The methods according to the embodiments of the present invention may be implemented in the form of a program command that can be executed through various computer means and recorded in a computer-readable medium. The computer-readable medium can store program commands, data files, data structures or combinations thereof. The program commands recorded in the medium may be specially designed and configured for the present invention or be known to those skilled in the field of computer software.
Examples of a computer-readable recording medium may include hardware devices such as ROMs, RAMs and flash memories, which are specially configured to store and execute program commands.
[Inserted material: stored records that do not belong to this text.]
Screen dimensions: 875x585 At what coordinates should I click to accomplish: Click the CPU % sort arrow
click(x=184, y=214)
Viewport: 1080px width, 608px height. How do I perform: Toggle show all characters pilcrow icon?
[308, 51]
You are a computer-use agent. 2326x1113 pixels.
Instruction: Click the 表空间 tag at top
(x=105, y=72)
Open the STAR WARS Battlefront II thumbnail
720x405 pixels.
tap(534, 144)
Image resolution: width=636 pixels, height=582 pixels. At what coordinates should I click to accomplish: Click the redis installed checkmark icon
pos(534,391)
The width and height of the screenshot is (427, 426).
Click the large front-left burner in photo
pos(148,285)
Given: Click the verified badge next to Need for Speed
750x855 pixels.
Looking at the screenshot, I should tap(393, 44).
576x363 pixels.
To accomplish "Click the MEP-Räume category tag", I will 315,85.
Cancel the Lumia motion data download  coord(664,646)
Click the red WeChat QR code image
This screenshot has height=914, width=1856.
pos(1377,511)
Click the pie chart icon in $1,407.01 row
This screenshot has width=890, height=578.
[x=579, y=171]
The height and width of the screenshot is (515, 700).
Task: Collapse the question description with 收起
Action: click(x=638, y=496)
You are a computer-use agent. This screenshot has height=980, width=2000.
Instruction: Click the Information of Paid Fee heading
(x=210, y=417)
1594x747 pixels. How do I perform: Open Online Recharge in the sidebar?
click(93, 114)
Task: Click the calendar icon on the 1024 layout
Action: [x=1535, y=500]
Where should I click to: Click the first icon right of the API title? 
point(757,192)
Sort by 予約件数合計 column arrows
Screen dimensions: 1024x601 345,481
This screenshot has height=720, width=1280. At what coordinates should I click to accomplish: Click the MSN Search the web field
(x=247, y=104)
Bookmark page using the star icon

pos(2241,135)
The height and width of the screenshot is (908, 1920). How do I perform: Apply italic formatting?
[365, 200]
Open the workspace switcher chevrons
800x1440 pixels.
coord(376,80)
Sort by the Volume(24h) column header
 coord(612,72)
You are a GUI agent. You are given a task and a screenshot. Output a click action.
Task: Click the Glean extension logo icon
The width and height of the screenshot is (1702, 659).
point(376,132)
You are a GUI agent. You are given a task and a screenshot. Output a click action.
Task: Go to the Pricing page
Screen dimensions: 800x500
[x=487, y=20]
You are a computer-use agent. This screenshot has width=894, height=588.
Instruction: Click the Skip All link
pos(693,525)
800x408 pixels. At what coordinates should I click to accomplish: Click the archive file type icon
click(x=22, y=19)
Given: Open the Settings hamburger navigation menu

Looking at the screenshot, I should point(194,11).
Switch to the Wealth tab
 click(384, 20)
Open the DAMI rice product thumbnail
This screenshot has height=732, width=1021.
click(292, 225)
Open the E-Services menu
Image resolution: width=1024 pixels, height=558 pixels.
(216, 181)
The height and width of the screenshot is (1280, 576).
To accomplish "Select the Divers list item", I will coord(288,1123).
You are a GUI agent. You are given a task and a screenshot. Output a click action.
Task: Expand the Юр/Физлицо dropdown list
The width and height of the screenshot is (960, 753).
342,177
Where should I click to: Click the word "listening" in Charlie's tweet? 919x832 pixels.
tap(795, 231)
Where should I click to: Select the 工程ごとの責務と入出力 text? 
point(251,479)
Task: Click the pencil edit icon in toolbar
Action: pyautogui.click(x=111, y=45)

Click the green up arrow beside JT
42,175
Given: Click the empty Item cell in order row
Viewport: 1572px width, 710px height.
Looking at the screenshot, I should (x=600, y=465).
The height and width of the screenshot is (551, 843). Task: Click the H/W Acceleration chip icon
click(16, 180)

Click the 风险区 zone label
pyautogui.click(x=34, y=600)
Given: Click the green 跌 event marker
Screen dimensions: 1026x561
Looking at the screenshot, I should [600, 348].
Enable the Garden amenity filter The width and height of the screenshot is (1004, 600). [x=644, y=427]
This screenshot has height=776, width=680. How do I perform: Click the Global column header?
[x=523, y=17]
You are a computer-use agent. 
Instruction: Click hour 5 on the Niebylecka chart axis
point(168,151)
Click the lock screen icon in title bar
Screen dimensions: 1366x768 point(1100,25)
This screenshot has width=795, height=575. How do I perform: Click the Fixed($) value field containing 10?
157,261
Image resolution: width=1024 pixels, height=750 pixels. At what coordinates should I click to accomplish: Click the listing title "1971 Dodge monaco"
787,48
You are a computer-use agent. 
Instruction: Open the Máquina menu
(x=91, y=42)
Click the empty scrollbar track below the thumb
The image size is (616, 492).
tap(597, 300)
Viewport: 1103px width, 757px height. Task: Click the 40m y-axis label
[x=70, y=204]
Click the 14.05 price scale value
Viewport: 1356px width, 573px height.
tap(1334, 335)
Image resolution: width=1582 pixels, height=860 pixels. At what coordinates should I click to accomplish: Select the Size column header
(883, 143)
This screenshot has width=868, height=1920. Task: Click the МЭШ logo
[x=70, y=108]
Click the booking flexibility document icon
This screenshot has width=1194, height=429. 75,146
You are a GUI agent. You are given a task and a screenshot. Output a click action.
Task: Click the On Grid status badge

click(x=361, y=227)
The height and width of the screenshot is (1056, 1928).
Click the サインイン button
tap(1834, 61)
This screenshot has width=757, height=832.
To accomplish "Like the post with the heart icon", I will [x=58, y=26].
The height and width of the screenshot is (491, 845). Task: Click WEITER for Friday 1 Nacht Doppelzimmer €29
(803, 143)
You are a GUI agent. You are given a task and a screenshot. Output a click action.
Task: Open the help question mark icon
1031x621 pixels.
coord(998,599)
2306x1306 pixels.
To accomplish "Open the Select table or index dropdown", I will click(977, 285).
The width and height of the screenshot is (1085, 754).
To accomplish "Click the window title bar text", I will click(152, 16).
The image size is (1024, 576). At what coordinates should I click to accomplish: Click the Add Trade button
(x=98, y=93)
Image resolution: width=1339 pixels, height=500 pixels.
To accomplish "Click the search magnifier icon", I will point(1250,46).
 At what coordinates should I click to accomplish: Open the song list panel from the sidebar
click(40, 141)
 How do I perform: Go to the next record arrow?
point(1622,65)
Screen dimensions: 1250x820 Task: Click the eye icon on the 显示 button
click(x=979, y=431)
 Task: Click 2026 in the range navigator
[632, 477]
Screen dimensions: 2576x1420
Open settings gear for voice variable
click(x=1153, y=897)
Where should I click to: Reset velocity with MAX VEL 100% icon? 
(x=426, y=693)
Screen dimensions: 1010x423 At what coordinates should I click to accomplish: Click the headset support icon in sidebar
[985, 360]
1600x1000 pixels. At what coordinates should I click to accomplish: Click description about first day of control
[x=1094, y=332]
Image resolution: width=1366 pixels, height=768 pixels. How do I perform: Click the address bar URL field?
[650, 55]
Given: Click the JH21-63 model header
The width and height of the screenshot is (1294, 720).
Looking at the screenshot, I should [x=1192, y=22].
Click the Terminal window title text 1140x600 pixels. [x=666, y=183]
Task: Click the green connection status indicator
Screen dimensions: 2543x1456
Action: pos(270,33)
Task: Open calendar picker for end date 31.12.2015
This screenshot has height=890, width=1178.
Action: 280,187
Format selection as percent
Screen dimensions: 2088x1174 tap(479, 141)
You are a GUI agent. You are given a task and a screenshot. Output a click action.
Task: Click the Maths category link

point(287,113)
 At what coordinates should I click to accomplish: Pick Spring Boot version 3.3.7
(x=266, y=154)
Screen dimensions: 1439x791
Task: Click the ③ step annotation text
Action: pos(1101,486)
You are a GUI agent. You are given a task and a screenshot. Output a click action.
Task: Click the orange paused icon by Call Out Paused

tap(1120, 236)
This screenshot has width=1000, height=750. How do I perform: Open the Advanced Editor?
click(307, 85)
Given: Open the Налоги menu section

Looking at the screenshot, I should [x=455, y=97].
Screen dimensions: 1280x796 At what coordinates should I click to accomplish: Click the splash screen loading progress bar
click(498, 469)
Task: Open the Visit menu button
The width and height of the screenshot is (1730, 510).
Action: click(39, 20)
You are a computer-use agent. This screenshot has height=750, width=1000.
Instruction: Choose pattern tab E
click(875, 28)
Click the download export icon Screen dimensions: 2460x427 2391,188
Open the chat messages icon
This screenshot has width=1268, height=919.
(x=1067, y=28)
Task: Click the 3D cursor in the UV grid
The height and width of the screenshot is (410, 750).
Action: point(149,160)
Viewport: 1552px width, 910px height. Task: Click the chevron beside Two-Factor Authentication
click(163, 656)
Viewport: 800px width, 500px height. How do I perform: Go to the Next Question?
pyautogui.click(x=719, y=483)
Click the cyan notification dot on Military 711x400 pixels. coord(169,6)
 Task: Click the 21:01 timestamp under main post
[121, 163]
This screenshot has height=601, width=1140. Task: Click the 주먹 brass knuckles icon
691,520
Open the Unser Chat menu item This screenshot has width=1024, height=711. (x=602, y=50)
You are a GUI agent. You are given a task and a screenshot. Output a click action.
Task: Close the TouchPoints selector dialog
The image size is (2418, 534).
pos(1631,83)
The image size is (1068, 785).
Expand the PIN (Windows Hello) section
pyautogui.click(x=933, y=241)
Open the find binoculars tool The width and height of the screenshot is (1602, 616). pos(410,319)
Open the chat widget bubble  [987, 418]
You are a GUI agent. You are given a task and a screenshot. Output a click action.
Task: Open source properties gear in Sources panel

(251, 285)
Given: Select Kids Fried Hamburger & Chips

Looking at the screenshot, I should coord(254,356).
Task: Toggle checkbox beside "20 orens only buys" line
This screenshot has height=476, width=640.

Examples of the program commands may include machine language code created by a compiler and high-level language code executable by a computer using an interpreter and the like. The hardware devices described above may be configured to operate as at least one software module to perform the operations of the disclosure, and vice versa.
In addition, the above-described method or apparatus may be implemented by combining all or part of constructions or functions thereof, or the constructions or functions may be separately implemented.
Although the present invention has been described above with reference to the embodiments of the present invention, those skilled in the art may variously modify and change the present invention without departing from the spirit and scope of the present invention as set forth in the claims below.
1. An integrated multi-agent robot using quantum computing, comprising:
a quantum main unit comprising a computational unit (CPU) that performs quantum computing; and
a plurality of agent units whose behaviors are controlled by the quantum main unit,
wherein each of the plurality of agent units collects environmental elements using at least one sensor, and operates by driving at least one built-in power actuator based on the collected environmental elements,
each of the plural agent units generates environmental information comprising the environmental elements and provides the environmental information to the quantum main unit, and
the quantum main unit collects all the environmental information gathered from each of the plural agent units, performs quantum computing-based operations on the collected environmental information to evaluate a contribution corresponding to each of the plural agent units, and determines, for each agent unit, an action policy that maximizes a value function in the environment defined by the agent unit's environmental information based on the evaluated contribution, and provides the determined action policy to a corresponding agent unit.
2. The integrated multi-agent robot according to claim 1, wherein the robot comprises a group of agent units spaced apart from each other in four directions, i.e., up, down, left, and right, with respect to a center where the quantum main unit is positioned, and
the group is arranged in a grid pattern with predetermined spacing between units, and is composed of 25 agent units arranged in 5 rows and 5 columns.
3. The integrated multi-agent robot according to claim 2, wherein the at least one sensor is arranged at predetermined intervals along boundary lines in upward, rightward, and downward directions around the group, and
each of the agent units has a single motion axis configured to allow movement in a direction perpendicular to the plane on which the agent unit is disposed.